Write out the part of the passage on the photo map and image view, from "You can interact" up to and including "within the map.".

● **Text provided**:
++++++

You can interact with each image on the map by selecting one of them. This interaction is partly hidden from the user as it takes advantage of part of the latter's experience on the use of the application itself. Since the application has been developed keeping the concept of image as a basic point, each image has maximum interactivity through the actions of the user. This avoided explicitly expressing the possibility of pressing on an image within the map.
By selecting an image, the user will have a partial preview of the tags stored in the photo itself. The new interface part benefits from ellipsis and an info button. The former has the purpose of expressing to the user that the information is represented in its partiality and not in its entirety. This leads to the definition of a beginning of a sequence of actions that the user will conclude by interacting with the info button. Performing this interaction calls up the selected photo viewing interface, giving the user a sense of satisfaction at having completed an activity.
Image View
Allows you to view the image chosen in your entirety.
As previously stated, to obtain greater user immersion, the tab bar is hidden. Similar speech on the set of gestures with which the user can interact with the image.
The navbar is built in such a way as to enclose the set of information associated with the image and not to hinder the user on the focal point: the image. The bar encloses the set of tags, showing them in a scrolling animation.
The use of animation focuses the user on the entirety of the information present in the bar. When interacting with the image, however, the animation suffers a momentary suspension as the user is focusing on the image and not on the bar.
The subtitle expresses the total number of images that can be displayed by scrolling. The information of the totality of the photos present identifies a sequence of actions organized with a beginning (opening an image), an intermediate point (scrolling through the images) and a conclusion (the user reaches the maximum number of photos on which he can operate).

++++++

● **Extracted material**:

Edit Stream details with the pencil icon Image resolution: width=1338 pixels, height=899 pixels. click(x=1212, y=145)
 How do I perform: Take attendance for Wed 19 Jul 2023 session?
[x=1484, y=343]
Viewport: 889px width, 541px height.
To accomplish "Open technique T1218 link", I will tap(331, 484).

++++++

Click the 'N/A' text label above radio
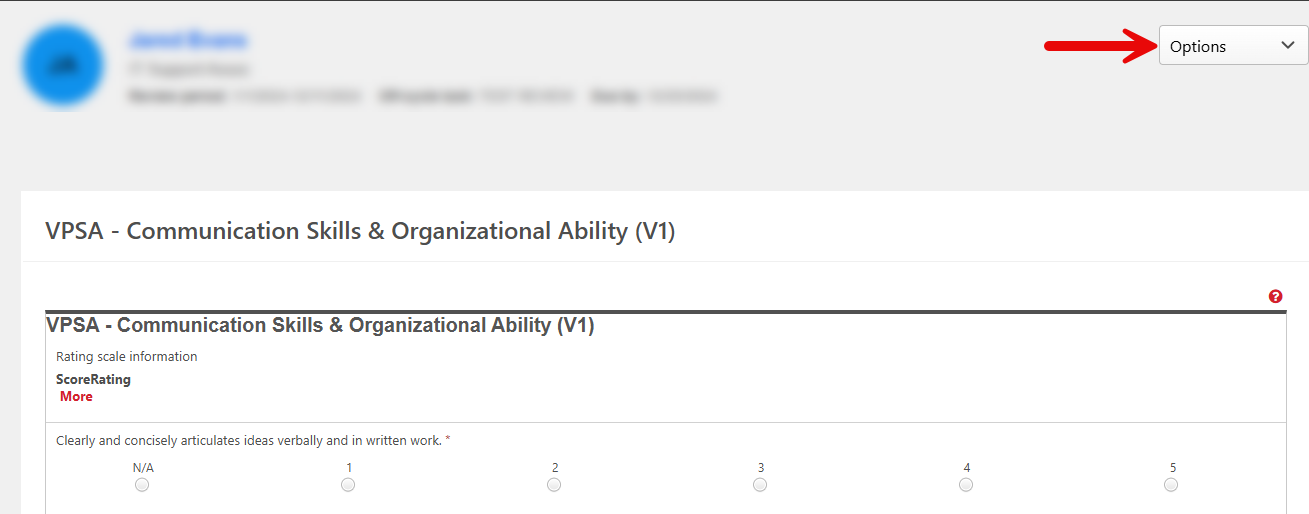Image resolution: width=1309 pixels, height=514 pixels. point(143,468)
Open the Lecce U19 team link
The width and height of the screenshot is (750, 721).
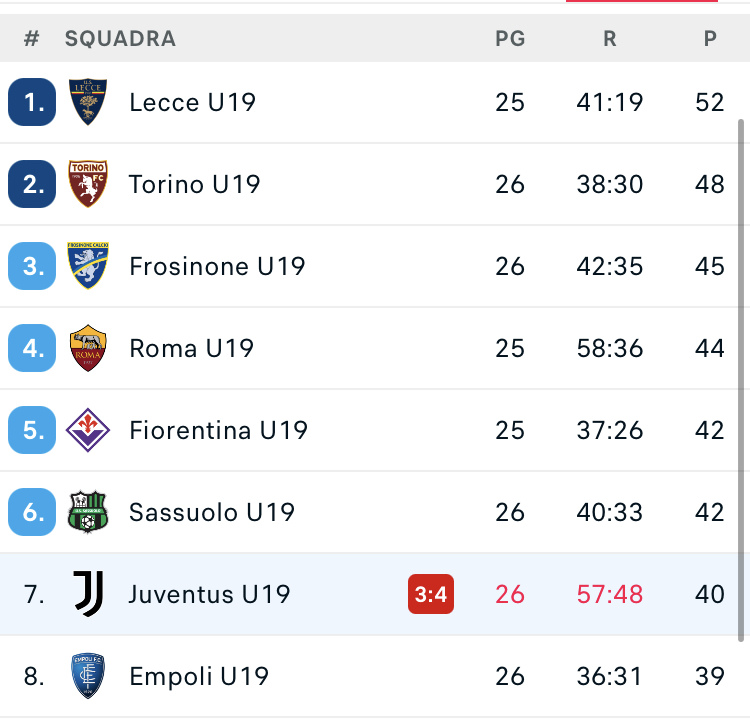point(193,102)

++++++

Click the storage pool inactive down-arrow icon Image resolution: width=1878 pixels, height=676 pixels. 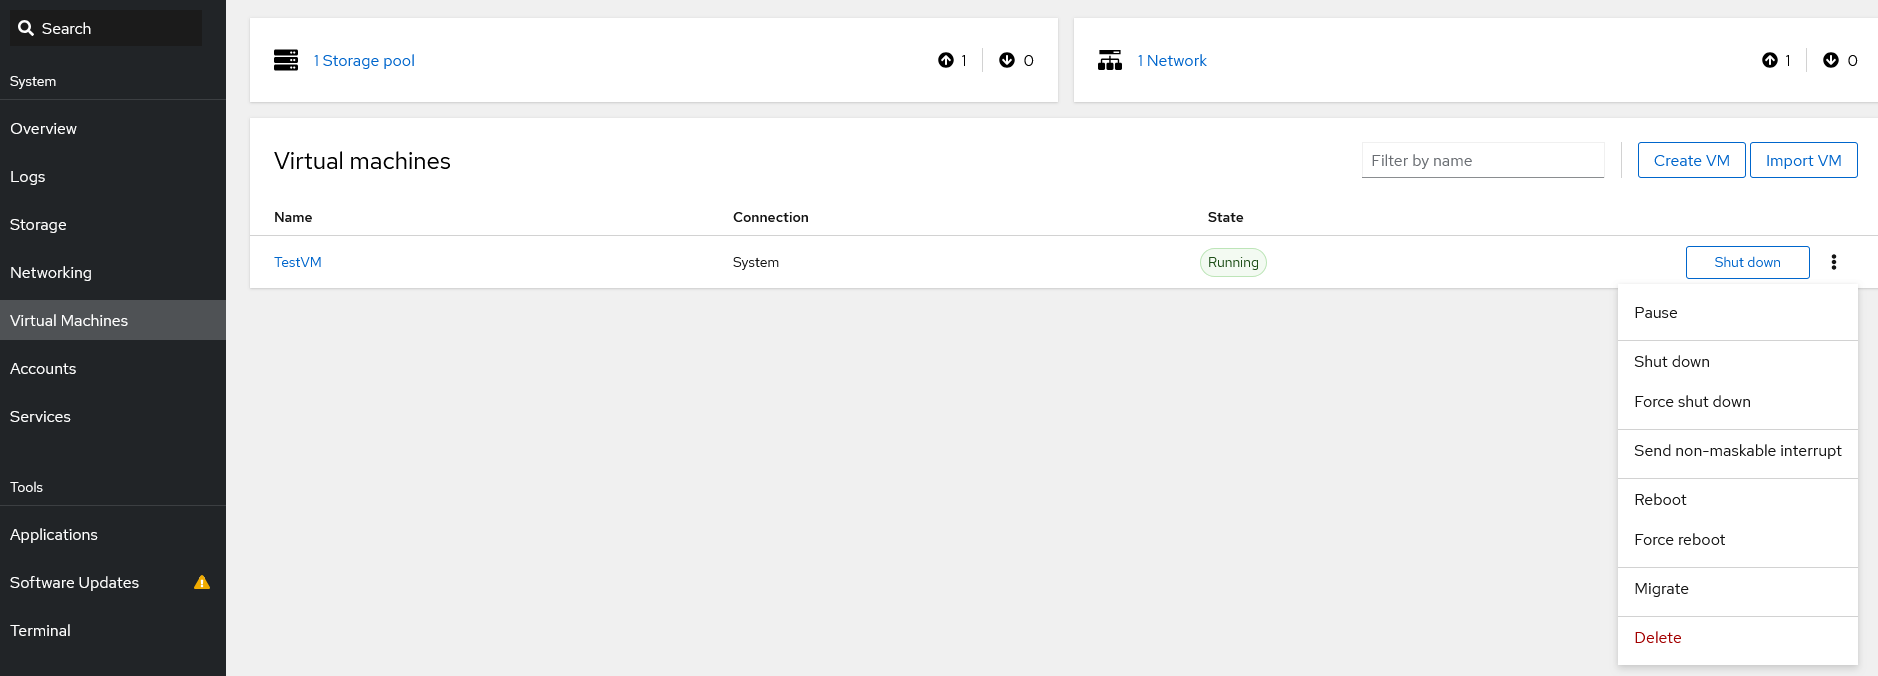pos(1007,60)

++++++

● **Final result**:
You can interact with each image on the map by selecting one of them. This interaction is partly hidden from the user as it takes advantage of part of the latter's experience on the use of the application itself. Since the application has been developed keeping the concept of image as a basic point, each image has maximum interactivity through the actions of the user. This avoided explicitly expressing the possibility of pressing on an image within the map.